What is expected:
Output everything from the line containing "This screenshot has width=789, height=386." down to the last line of the material as a JSON list of strings, with one string per line and blank lines omitted.

Provided material:
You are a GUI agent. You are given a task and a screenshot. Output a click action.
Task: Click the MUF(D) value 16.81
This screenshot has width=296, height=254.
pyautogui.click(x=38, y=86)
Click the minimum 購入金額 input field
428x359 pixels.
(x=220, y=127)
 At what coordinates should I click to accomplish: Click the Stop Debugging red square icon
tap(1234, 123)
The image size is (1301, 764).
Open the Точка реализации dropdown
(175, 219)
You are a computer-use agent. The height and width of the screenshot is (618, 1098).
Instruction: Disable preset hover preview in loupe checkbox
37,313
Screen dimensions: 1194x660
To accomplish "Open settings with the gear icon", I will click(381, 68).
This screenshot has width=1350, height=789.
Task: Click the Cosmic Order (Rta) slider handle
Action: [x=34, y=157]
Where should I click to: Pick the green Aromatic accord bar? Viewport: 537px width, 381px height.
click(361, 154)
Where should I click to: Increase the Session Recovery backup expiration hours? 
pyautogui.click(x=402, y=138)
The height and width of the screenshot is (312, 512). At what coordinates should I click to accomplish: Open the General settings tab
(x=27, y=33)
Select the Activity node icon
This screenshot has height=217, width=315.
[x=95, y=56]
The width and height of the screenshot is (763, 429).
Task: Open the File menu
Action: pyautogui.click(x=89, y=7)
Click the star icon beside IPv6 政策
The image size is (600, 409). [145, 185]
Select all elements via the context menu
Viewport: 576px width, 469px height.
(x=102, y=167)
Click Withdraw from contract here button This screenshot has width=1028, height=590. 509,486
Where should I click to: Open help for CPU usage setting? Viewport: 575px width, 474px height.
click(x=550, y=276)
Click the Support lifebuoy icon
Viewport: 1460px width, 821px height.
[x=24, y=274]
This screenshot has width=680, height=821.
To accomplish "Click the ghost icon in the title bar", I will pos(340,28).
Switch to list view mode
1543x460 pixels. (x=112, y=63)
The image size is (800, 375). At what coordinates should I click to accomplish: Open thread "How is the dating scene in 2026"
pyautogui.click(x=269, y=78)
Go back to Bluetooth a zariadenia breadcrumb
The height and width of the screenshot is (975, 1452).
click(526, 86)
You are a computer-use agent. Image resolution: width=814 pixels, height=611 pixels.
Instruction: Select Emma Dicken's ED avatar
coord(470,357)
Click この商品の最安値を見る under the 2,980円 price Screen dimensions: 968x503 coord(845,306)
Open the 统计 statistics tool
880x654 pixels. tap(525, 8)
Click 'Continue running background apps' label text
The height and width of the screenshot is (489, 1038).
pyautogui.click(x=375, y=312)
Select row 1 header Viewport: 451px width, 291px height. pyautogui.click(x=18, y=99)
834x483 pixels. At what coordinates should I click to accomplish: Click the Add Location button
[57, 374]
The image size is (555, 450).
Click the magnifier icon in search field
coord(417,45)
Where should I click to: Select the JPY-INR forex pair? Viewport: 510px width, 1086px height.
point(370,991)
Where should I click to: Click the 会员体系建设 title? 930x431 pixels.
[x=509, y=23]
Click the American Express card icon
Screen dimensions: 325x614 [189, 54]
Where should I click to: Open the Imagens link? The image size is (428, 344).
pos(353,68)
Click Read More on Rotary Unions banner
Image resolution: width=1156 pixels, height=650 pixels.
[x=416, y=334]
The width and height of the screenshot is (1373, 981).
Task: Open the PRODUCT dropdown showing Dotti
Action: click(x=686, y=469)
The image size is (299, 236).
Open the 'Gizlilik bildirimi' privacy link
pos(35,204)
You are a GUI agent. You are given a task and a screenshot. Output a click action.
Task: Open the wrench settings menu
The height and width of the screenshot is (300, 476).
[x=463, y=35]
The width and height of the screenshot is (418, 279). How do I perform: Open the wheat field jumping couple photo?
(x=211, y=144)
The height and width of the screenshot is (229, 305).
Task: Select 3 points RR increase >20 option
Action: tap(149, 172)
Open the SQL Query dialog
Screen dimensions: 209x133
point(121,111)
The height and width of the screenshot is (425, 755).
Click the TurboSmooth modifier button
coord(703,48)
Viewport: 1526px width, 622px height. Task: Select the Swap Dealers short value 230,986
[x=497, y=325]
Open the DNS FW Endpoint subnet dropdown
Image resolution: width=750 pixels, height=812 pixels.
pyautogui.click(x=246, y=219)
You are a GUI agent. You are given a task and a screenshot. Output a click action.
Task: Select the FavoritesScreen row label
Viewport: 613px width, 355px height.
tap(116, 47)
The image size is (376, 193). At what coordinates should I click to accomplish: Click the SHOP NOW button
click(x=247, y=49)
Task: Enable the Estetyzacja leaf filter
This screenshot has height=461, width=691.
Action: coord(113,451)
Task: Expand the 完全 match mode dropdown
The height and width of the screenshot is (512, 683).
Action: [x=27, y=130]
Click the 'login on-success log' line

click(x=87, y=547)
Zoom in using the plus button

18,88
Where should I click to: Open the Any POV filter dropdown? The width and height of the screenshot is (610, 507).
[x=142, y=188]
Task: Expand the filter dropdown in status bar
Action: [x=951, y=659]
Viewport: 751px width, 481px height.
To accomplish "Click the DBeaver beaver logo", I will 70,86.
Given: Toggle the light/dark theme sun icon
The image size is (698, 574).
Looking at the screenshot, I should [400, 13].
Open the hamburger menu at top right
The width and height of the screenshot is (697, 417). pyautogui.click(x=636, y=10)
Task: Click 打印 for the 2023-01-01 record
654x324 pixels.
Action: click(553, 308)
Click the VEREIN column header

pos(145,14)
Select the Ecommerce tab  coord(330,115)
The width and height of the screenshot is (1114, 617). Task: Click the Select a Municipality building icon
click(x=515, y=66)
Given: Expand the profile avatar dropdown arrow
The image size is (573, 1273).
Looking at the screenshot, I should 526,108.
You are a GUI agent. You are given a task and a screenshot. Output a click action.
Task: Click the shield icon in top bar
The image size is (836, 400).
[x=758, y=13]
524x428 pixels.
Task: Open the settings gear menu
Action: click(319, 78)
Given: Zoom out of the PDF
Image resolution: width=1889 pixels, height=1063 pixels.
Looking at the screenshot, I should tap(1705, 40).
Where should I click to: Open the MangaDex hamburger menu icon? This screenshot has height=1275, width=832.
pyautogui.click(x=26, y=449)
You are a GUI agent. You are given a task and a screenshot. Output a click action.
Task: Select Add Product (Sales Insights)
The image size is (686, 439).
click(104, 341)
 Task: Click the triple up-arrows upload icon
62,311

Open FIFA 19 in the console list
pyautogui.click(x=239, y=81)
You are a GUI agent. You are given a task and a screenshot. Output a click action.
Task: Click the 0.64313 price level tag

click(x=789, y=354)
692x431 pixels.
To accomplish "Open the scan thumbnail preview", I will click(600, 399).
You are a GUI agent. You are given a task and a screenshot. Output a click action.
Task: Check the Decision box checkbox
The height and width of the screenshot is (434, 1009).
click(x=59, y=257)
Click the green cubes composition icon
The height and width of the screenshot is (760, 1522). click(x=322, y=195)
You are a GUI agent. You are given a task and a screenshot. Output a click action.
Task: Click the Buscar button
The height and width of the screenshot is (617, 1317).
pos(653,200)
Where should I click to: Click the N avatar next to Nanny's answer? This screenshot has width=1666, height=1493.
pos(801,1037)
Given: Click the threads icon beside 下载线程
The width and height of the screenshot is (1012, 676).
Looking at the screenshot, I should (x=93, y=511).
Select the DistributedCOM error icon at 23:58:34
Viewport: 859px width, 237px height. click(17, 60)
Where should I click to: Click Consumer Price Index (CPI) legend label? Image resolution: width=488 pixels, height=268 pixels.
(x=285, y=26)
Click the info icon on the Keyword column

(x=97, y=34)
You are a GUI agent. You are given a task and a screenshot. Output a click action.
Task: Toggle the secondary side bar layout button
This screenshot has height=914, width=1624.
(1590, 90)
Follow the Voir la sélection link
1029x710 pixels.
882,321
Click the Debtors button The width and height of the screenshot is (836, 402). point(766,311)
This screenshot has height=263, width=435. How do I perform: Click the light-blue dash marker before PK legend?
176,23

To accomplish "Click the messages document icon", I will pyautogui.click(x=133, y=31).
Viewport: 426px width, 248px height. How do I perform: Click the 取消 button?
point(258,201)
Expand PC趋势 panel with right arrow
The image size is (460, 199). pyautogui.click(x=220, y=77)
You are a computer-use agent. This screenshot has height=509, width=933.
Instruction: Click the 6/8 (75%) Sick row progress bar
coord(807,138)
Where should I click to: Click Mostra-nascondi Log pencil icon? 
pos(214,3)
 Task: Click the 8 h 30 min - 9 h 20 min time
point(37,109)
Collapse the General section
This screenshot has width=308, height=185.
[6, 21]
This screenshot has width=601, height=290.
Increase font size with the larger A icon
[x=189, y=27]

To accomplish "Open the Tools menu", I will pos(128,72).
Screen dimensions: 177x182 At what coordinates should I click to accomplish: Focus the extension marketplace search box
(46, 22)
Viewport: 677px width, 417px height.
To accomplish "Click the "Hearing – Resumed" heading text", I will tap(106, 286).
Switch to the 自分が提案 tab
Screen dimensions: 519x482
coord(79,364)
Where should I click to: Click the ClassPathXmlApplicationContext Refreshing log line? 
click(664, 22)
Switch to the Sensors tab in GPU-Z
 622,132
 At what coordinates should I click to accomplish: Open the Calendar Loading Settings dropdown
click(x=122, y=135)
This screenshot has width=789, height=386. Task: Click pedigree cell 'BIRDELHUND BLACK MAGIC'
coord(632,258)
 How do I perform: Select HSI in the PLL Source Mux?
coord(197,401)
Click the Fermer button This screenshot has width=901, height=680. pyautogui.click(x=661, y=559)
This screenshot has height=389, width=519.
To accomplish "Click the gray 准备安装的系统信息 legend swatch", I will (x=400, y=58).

Answer for this exercise:
[
  "This screenshot has width=789, height=386. Task: Click pedigree cell 'BIRDELHUND BLACK MAGIC'",
  "coord(632,258)",
  " How do I perform: Select HSI in the PLL Source Mux?",
  "coord(197,401)",
  "Click the Fermer button This screenshot has width=901, height=680. pyautogui.click(x=661, y=559)",
  "This screenshot has height=389, width=519.",
  "To accomplish \"Click the gray 准备安装的系统信息 legend swatch\", I will (x=400, y=58)."
]